L’8 agosto del 1959 moriva a Roma don Luigi Sturzo. Fondatore del Partito Popolare Italiano, presbitero e filosofo, oppositore di ogni forma di statolatria, Sturzo è da considerare come una delle più rilevanti personalità civili e religiose del Novecento italiano. A sessant’anni dalla sua morte, è opportuno sia rendere omaggio alla sua vicenda personale e pubblica sia, soprattutto, trarre insegnamento dalle innumerevoli testimonianze politiche, culturali e spirituali che ci ha lasciato.

Fra le svariate lezioni sturziane possiamo – in questo tempo di crisi politica, economica, sociale e istituzionale che colpisce il nostro Paese – riprendere le tematiche che Sturzo sviluppò in occasione del suo intervento al quarto congresso nazionale del Partito Popolare svoltosi a Torino nel 1923 e intitolato La funzione storica del partito popolare.
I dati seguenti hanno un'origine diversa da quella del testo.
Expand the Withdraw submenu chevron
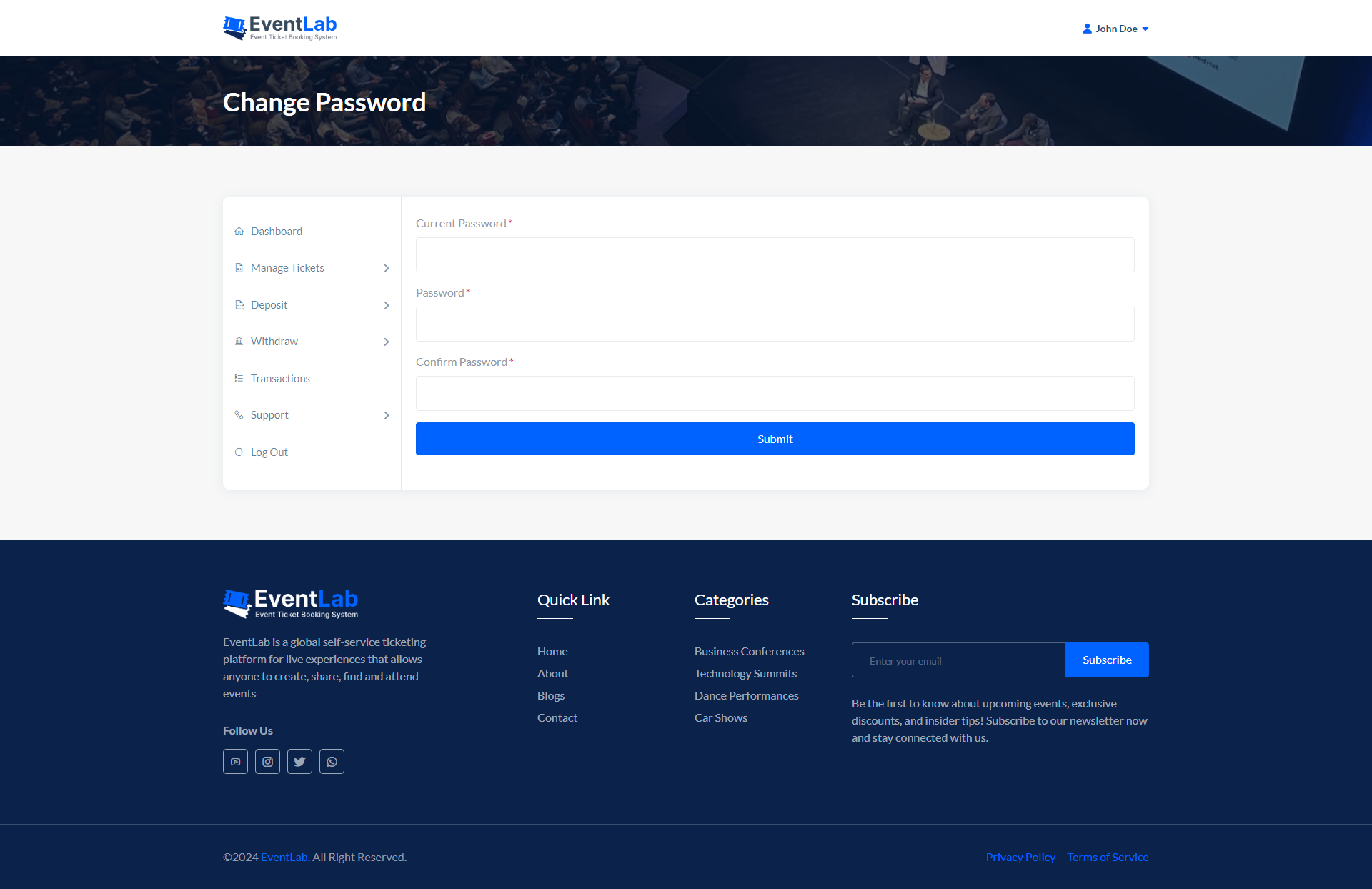 [x=387, y=342]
La riflessione del presbitero siciliano nasceva in un periodo problematico per la politica italiana inaugurato dalla marcia su Roma del 1922 e consolidato dall’impossibilità di indirizzare il fascismo e Mussolini verso una metodologia democratica. In quel momento, il capo del partito fascista accresceva il suo consenso politico e mediatico attraverso la strumentalizzazione del risentimento popolare verso la partitocrazia e il parlamentarismo tradizionali.

Anzitutto, la riflessione di Sturzo all’assise dei popolari tracciava le linee essenziali – e autonome rispetto ad altri percorsi partitici – della proposta politica e democratica ispirata cristianamente. Secondo il sacerdote di Caltagirone, bisognava evitare da un lato di considerare la religione come un affare di coscienza privo di conseguenze sociali; dall’altro di trasformare il Partito Popolare in un contenitore strettamente connesso e dipendente agli organismi ecclesiastici. Si trattava, invece, di: «far rivalutare nella coscienza di tutti, il dovere morale di partecipare alla vita pubblica della nazione, senza restrizioni, per portarvi quello spirito cristiano di riforme sociali, economiche e politiche».
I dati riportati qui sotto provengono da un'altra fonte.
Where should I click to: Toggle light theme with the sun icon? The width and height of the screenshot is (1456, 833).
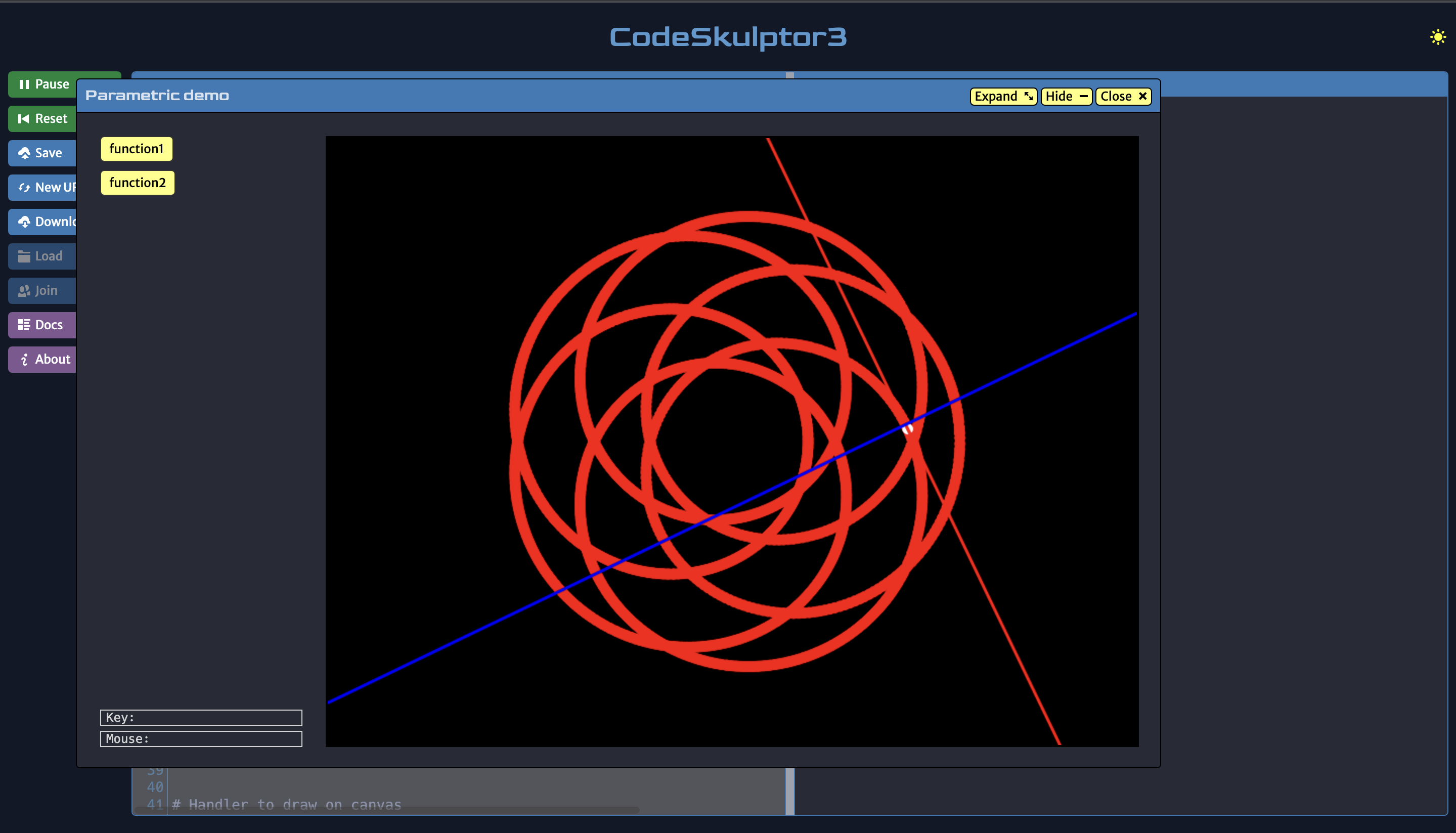(x=1438, y=37)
Da tale presupposto, Sturzo proponeva un soggetto partitico fondato su di una visione sociale capace tanto di contrapporsi ad ogni forma di clericalismo quanto di avanzare un programma di riforme per il Paese. Inoltre, tale visione generava un’idea di Stato –alternativa al concetto assoluto di nazione dei fascisti – chiamata a riconoscere l’importanza dei diritti della persona, della famiglia, degli enti locali e dei vari organismi sociali diffusi sui territori. Infatti, a parere del leader dei popolari: «per noi lo Stato è la società organizzata politicamente per raggiungere i fini specifici; esso non sopprime, non annulla, non crea i diritti naturali dell’uomo, della famiglia, della classe, dei comuni, della religione; soltanto li riconosce, li tutela, li coordina, nei limiti della propria funzione politica».
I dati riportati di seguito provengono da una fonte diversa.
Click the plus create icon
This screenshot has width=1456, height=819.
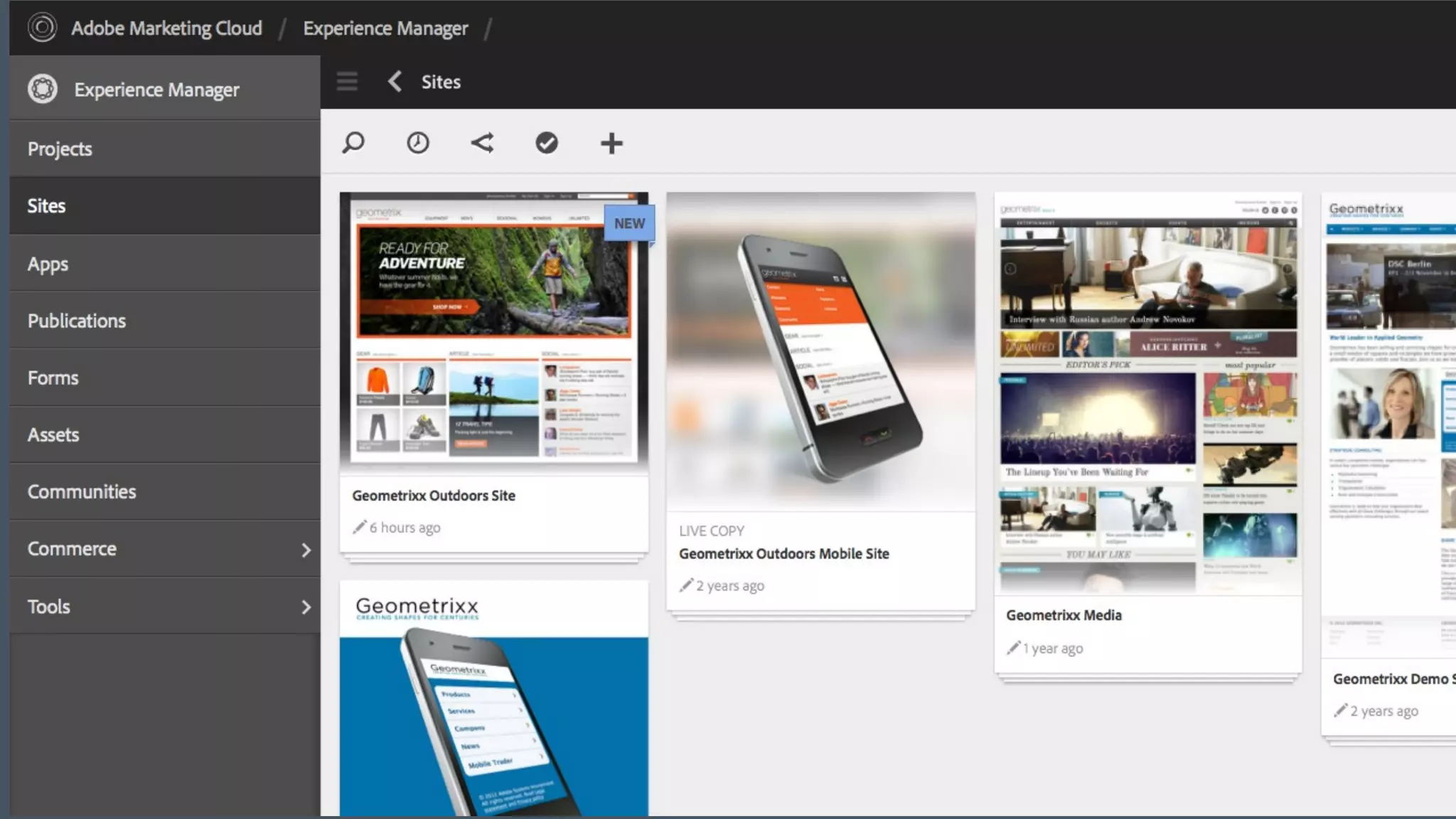[x=611, y=143]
La riflessione sturziana sulla funzione storica del Partito Popolare italiano è gravida di spunti per poter discernere criticamente l’attualità. In particolar modo, la lezione di Sturzo va ripresa sia per riconsiderare il contributo in termini di partecipazione, di riforma e di progresso che il cristianesimo può apportare al mondo politico e sociale della nostra comunità; sia per continuare a pensare le istituzioni nazionali e internazionali come garanti della dignità di ogni uomo. Pertanto, il messaggio del presbitero siciliano ci invita a prendere le distanze tanto da ogni forma di strumentalizzazione della fede per scopi elettorali quanto da una concezione totalitaria e disumana delle istituzioni. A sessant’anni dalla morte, il pensiero di Luigi Sturzo si presenta moderno tanto nella forma quanto nei contenuti e necessario per trarre un po’ di ordine dal caos dell’attuale degenerazione politica del nostro Paese.